Information shown –

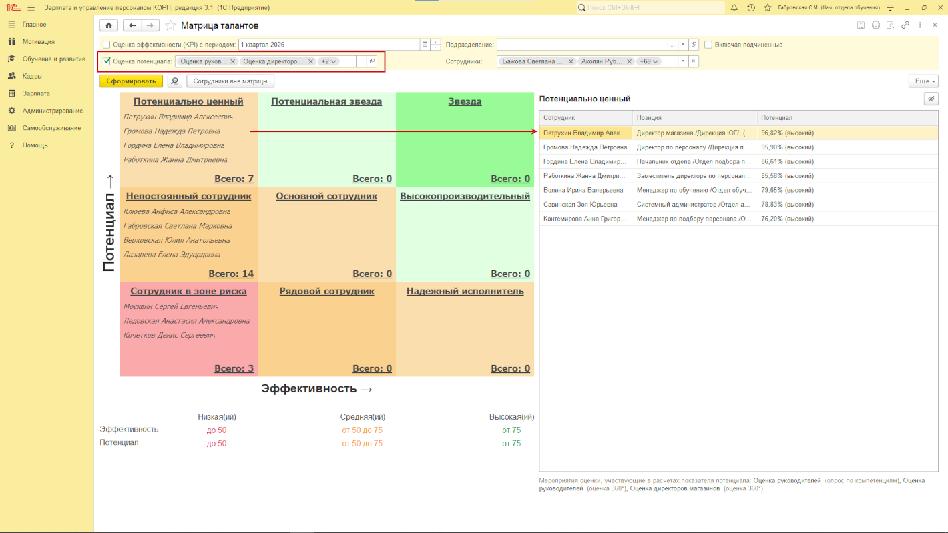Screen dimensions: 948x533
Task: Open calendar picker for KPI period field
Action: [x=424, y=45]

--

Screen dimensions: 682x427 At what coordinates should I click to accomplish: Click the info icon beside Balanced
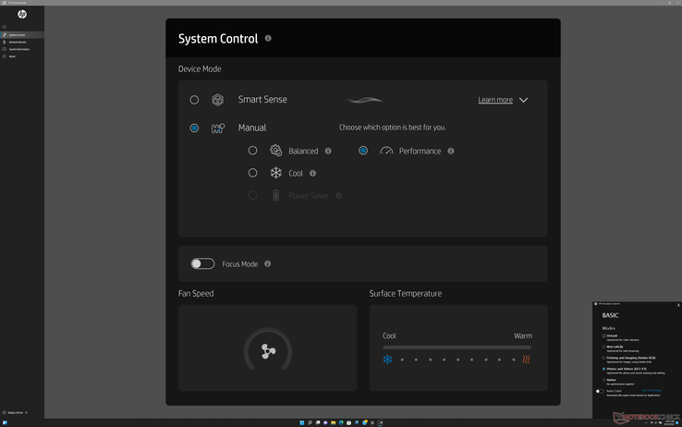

---

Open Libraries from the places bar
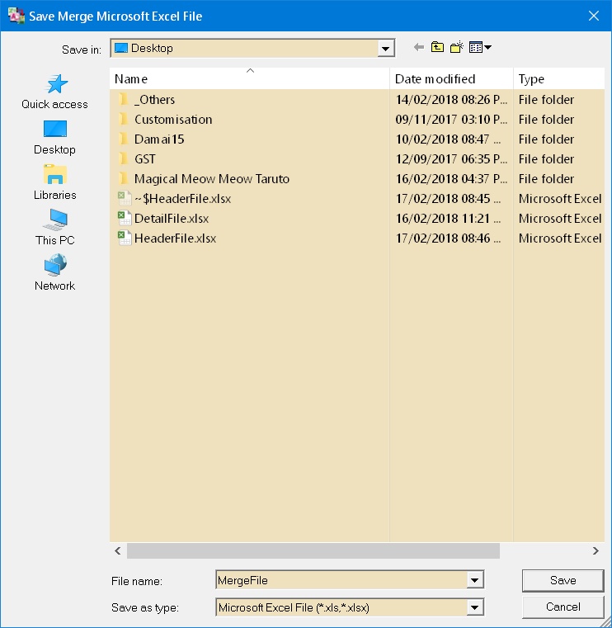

What you need to do – Rewrite the listing as a numbered list, from the line with "Screen dimensions: 948x533" to the line with "Action: [x=424, y=45]", leaving out blank lines and the pictures.

The output –
1. Screen dimensions: 948x533
2. Task: Open calendar picker for KPI period field
3. Action: [x=424, y=45]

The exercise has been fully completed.